El pavor de la nada engendró esta latitud de espanto,
y el existir de tanta soledad sin párpados para el duelo.
Aquí se sucedió el parto antiguo de la muerte.
Aquí, el silencio me mira frente a frente.
Ahí está el polvo, con su hocico voraz y su estatura de tormenta.
Ahí. Ahí, las piedras con su infancia detenida
y sus rostros de niñas sin zapatos.
Ahí, no existe nada que el hombre se refiera. ¡Nada!
Nunca hubo un espejo y una niña. Nunca un buhonero árabe
a la estribera de doña Inés de Suárez, trovando medias y peinetas.
Ni el sombrero destrozado de un jornalero, ni una escuela, ni un borracho,
ofendiéndola con orines abundantes, ahí, en la puerta.
Ni la bosta de una fiera, entregando la noticia del verde de un potrero de primavera.
Aquí, jamás se da en el arpa roja del crepúsculo
el acorde desnudo de un sollozo de mujer.
Aquí, a esta latitud en estéril arena concebida, también llega la noche
con su cargamento de lámparas encendidas.
En este trágico y gigantesco reloj de arena se registra la hora
de todo el Continente.
Aquí, es todo arena. Arena, desde el instante ancho de luz
en el que los caballos galopan a los abrevaderos,
hasta el otro lado de ese tiempo desgarrado del hombre,
cerrando chapas, psotigos y candados.
Arena, desde el Génesis. Arena, desde Enero a Diciembre.
Ahí está el tiempo en arena convertido. En arena, sin nervios y sin venas,
por el viento norte cavador de tumbas en los océanos.
Y el sur amado de las naranjas y de las manzanas.
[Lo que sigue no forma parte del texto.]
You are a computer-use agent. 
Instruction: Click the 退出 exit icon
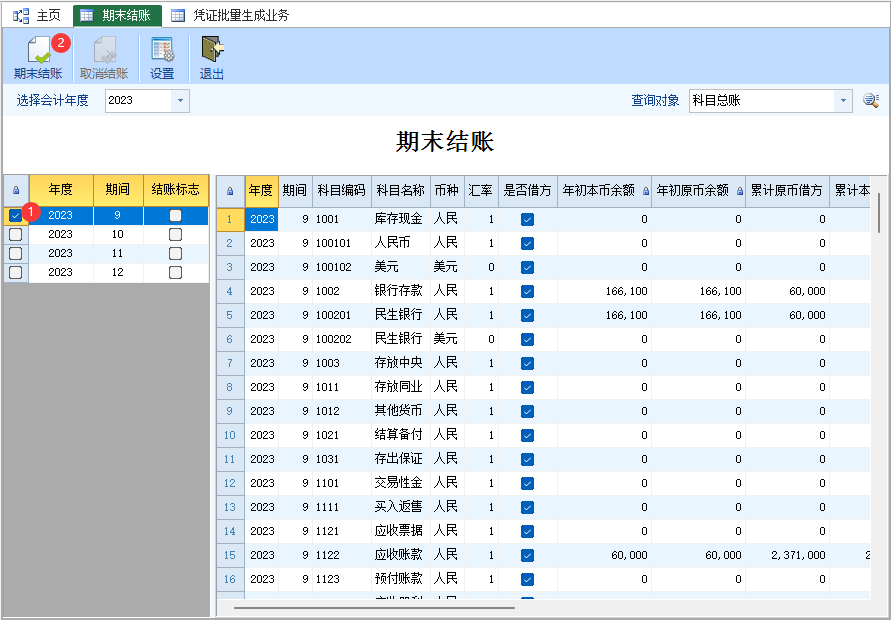pyautogui.click(x=212, y=51)
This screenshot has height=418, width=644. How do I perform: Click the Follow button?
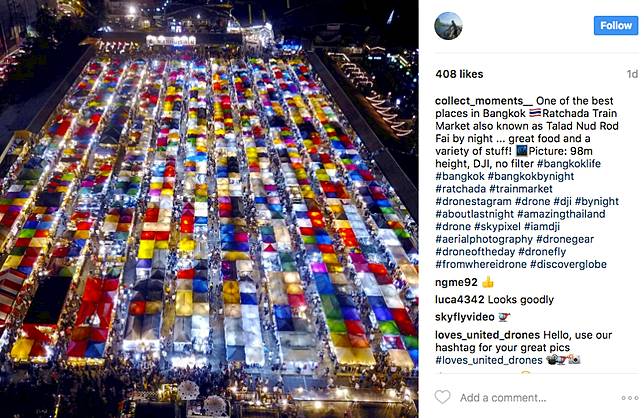click(x=616, y=26)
Aqui está escrito, el poema,
la tragedia, la novela, sin tapas y sin título,
de este país de marineros, arrieros, campesinos y mineros,
de mano ancha y coraje de tormenta.
En sus páginas de arenas rojas vive el espanto,
buscando una ventana para fugarse de la muerte.
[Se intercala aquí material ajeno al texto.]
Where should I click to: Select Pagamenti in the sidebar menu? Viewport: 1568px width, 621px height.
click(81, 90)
Y la angustia, con las rodillas rotas, gimiendo un poco de agua
para conocer el mundo desolado de su rostro,
y la soledad acechando a algun poeta para llenarle el pecho
y los bolsillo de tristeza.
Esta árida, vacía latitud de arena, existe en Chile,
país en que los potros relinchan
y los toros braman junto con la selva.
Aquí está invierno, venid a verle convertido en ríos,
y a oir crujir el envigado de los cielos
y a mirar un luto de paraguas.
Y las islas numerosas, abordadas de leyendas.
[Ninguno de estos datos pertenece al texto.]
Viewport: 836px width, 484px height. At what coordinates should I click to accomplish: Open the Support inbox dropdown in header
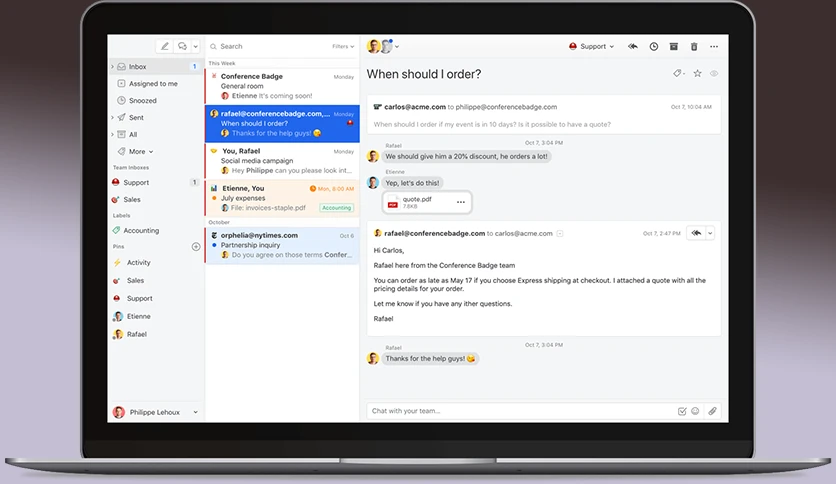coord(592,46)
Y los relámpagos, asustando ventanas y mujeres.
País con huertos y viñedos. Guitarras y tonadas
con unos ayes provocan el deseo de pedirle a la cantora
la boca toda y un pedazo de su cama,
fragante a miel de monte y mata claveles. A trigo,
lentejas y frijoles.
País, Chile, con una cola fría y blanca de cemento. Ahí, lana,
y nieve, balan las ovejas…
Pero, lo que yo canto es una distancia trágica,
agresiva, de soledad de arena, toda,
donde se sucede la desesperación, la angustia, el terror, el miedo,
inútilmente, en el corazón del hombre y de la bestia.
Ahí, están sepultadas las gargantas de todos los bebedores,
bebiendo sed eterna.
Y los ojos planetarios de los equinos y vacunos,
soñando pastos, remansos y lluvias.
Ahí, está el tiempo en arena convertido.